The End of Bolivia?

Michael Radu, FrontPageMagazine.com, Dec. 26, 2005

If fascism is simply defined as statism plus racism and hatred of democracy, December 18 witnessed its coming to power in Bolivia, Latin America’s poorest, as well as its most dysfunctional and unstable, country. Since achieving independence in 1825, Bolivia has had 189 official military coups (one every 11 months, on average), and since 2000 it has had five presidents, two of whom were democratically elected and chased out of office by radical mobs led by Evo Morales, who on December 18 received a slight majority in the presidential election. So much for the Bolivians’ thirst for democracy.

Judging by its voters’ behavior Bolivia, which has a population of 9 million, seems interested in remaining South America’s poorest country. The country is both a major producer of coca and a loser in all its wars (most of which it started) against its five neighbors. In many ways it is a black hole in the heart of South America, which is precisely what makes it strategically important and explains Ernesto “Che” Guevara’s having chosen it to jumpstart a communist revolution throughout the continent. Other than coca, Bolivia’s only major resource is the natural gas in the lowland departments of Santa Cruz, Beni and Tarija.

Demographically, Bolivia is sharply divided between the 55 percent Indian (Aymara and Quechua) highlands around the capital of La Paz and the 45 percent mestizo and white population of the lowlands, centered on Santa Cruz. Thus, the gas, relatively advanced agriculture, and managerial skills are all in the non-Indian areas, while mobs, political radicalism and, to some extent, numbers are in the Indian majority region, including the capital.

Hence, the December 18 vote pitted individuals at the two poles of Bolivia’s demography, political culture, and race. Jorge Quiroga, 45 years old, who served as president between 2000-02 following the resignation of terminally ill Hugo Banzer (whose vice-president he was), was educated as an industrial engineer at Texas’ A&M University, worked for IBM, married an American and climbed Mt. Everest.
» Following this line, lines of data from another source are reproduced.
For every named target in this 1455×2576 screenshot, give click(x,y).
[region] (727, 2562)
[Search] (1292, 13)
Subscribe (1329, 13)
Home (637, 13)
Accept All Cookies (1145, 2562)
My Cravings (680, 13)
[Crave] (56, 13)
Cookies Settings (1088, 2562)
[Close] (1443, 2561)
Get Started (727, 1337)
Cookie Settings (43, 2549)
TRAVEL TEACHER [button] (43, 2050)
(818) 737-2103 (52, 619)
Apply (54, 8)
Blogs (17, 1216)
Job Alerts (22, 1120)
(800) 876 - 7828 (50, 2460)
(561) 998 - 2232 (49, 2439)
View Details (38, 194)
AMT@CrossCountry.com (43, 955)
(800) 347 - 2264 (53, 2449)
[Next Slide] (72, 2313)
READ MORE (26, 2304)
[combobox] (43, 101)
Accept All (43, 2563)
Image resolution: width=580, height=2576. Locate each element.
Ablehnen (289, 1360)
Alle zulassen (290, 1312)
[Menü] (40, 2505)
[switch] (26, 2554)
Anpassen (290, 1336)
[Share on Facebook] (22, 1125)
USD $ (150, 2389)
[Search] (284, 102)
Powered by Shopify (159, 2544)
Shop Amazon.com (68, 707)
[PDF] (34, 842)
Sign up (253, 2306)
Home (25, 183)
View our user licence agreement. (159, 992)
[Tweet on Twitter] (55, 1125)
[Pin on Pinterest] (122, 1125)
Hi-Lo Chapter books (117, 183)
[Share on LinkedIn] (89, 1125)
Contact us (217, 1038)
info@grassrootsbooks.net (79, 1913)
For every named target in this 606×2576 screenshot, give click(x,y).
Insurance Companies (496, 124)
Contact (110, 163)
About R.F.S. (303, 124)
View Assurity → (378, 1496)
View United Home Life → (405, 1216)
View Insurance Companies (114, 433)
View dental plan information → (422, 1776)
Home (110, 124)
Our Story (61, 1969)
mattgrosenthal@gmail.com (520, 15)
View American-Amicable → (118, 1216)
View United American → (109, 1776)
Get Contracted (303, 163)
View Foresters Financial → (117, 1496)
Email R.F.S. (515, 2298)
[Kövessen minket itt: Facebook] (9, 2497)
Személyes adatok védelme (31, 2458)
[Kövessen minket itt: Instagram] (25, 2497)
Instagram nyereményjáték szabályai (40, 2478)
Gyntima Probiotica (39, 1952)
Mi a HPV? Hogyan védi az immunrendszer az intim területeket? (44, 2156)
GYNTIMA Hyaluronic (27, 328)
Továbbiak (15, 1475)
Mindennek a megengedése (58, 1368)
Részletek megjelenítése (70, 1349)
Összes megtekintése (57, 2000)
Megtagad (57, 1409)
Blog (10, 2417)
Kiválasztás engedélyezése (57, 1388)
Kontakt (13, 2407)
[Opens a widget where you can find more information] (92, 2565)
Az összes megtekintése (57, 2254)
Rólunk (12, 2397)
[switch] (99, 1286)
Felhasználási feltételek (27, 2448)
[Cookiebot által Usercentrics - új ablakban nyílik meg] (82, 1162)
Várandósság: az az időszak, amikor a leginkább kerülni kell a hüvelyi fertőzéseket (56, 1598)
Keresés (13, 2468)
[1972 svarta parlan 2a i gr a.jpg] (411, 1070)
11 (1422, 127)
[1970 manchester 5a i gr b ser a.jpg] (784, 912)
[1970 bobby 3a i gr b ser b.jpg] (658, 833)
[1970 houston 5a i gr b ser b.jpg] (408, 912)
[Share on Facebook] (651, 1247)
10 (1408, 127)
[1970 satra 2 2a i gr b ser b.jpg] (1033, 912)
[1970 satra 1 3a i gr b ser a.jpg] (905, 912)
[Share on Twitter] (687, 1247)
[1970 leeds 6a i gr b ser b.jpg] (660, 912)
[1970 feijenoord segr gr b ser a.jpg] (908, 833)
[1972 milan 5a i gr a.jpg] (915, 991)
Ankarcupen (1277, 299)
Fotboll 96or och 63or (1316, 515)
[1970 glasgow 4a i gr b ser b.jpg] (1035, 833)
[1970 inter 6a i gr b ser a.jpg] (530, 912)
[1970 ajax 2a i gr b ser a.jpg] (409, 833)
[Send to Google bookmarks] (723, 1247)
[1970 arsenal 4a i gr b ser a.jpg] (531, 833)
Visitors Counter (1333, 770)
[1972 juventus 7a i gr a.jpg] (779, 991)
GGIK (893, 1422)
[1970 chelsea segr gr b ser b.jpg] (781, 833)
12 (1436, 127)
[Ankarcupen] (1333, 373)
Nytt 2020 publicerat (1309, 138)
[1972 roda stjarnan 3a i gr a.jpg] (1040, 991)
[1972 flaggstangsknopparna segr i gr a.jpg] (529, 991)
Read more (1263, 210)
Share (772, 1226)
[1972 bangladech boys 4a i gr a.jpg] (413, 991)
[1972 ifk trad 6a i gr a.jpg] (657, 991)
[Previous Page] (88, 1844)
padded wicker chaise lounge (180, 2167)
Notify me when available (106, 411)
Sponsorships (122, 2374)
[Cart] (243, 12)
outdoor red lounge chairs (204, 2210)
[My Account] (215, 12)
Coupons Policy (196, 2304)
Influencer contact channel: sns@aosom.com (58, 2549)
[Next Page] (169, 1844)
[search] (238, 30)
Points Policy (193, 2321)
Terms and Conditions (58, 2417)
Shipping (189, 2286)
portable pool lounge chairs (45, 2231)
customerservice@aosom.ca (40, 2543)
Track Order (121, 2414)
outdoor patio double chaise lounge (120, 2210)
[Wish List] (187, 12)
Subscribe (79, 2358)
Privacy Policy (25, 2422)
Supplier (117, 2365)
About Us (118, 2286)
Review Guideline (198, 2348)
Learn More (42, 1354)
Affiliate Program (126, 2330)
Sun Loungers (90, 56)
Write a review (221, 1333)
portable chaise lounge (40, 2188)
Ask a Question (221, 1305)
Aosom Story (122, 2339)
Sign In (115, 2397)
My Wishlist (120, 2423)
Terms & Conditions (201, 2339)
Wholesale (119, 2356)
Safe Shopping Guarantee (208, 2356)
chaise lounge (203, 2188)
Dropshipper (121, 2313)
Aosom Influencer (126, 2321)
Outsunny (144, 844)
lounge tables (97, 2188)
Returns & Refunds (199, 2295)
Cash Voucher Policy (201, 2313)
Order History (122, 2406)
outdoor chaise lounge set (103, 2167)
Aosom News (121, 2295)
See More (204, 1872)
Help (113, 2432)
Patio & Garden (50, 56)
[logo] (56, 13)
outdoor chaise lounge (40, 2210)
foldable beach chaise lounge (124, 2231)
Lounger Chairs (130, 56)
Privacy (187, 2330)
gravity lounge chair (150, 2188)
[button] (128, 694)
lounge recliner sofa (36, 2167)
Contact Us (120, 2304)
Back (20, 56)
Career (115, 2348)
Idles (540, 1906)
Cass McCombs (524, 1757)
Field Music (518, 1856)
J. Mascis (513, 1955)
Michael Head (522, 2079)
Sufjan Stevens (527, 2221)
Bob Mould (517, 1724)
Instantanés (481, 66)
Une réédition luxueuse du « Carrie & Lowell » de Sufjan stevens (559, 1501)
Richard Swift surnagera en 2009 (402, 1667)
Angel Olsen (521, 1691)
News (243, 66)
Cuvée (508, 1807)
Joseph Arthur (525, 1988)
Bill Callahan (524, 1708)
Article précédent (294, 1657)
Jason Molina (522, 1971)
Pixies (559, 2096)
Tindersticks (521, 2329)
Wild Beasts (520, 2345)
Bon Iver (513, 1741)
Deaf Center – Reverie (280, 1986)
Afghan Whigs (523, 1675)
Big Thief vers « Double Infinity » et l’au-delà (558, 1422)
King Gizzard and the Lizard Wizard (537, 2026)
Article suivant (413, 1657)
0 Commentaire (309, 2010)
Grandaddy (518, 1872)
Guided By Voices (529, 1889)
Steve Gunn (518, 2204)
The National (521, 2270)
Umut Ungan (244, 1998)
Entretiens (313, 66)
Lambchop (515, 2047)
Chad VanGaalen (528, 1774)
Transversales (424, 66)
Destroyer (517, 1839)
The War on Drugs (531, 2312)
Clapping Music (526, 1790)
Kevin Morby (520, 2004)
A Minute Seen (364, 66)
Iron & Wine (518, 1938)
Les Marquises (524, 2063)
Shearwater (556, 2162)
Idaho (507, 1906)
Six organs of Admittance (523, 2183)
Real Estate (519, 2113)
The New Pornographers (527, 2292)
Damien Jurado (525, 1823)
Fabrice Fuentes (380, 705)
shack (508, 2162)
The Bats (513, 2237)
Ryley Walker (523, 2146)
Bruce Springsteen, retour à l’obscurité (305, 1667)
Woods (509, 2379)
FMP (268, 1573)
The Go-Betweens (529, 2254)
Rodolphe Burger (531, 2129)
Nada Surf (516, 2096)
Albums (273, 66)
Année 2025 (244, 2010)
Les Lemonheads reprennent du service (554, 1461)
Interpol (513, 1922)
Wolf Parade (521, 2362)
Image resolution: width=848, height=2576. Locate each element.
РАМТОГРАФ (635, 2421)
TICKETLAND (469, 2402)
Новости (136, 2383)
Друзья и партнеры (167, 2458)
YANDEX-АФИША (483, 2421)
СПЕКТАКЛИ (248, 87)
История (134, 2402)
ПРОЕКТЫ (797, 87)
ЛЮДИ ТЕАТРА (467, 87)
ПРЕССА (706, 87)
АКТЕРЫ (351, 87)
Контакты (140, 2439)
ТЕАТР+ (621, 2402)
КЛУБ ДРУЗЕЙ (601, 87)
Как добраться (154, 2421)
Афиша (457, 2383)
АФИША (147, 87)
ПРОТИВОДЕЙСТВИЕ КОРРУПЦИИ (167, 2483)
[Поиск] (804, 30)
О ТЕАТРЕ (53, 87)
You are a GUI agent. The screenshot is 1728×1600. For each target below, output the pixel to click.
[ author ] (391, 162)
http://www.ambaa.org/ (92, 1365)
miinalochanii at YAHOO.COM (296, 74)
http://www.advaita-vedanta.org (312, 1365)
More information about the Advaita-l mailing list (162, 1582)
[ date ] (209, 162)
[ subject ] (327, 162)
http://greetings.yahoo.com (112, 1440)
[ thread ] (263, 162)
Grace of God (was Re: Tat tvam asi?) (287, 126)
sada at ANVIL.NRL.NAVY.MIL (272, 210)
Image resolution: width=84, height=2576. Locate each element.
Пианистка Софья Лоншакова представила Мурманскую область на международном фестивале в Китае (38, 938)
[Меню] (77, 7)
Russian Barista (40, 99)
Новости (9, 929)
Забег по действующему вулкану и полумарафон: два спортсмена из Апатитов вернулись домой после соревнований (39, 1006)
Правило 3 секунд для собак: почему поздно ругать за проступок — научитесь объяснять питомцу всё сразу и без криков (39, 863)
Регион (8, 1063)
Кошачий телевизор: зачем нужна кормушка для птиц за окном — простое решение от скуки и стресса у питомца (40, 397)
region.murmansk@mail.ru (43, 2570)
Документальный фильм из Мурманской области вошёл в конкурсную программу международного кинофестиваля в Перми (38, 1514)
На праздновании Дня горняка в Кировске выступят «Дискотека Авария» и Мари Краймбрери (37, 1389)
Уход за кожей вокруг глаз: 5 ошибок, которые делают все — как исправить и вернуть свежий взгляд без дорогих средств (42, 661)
He leads the Democratic and Social Power—Podemos party and advocates free markets, free trade and coca control, as well as cooperation with the United States.

Evo Morales, a 46-year-old Aymara Indian, did not finish secondary education. He led the coca planters in the Chapare region, was expelled from Congress in 2002 under accusations of terrorism related to violence against U.S.-funded coca eradication efforts, and was second runner-up in the 2002 presidential elections. He and his Movement toward Socialism (MAS) party are vocal admirers, and benefit from the largesse of, Venezuela’s Hugo Chavez. They revere Che Guevara and the legalization of coca and nationalization of the gas fields and companies’ assets. They grandly describe themselves as a “nightmare” for Washington.

But this is not just a case of a country that was polarized between two opposed ideological approaches and two very different leaders simply letting the people decide. Just like his mentor Chavez, the author of two failed coups against elected governments in Venezuela, Morales’ idea of democracy is “If I win, fine; if not, ‘the people’ will bring me to power anyway”—as was demonstrated by his direct involvement in the overthrow of two constitutional presidents in the last three years by mob action. Morales election will make what remains of Bolivian democracy a charade. It will also revive a disturbing memory of Chile in 1970, when Salvador Allende was elected with a third of the vote but interpreted that as a mandate for revolution—which is precisely what Morales does.

One problem, which will force a reaction from Bolivia’s neighbors, is that the non-Indian, productive, and indeed progressive regions—mostly Santa Cruz and Tarija—are not ready to tolerate the destruction of their livelihoods by a racist and socialist Indian regime in La Paz, and thus may well be prepared to secede—peacefully or not—if Morales is elected and implements his program.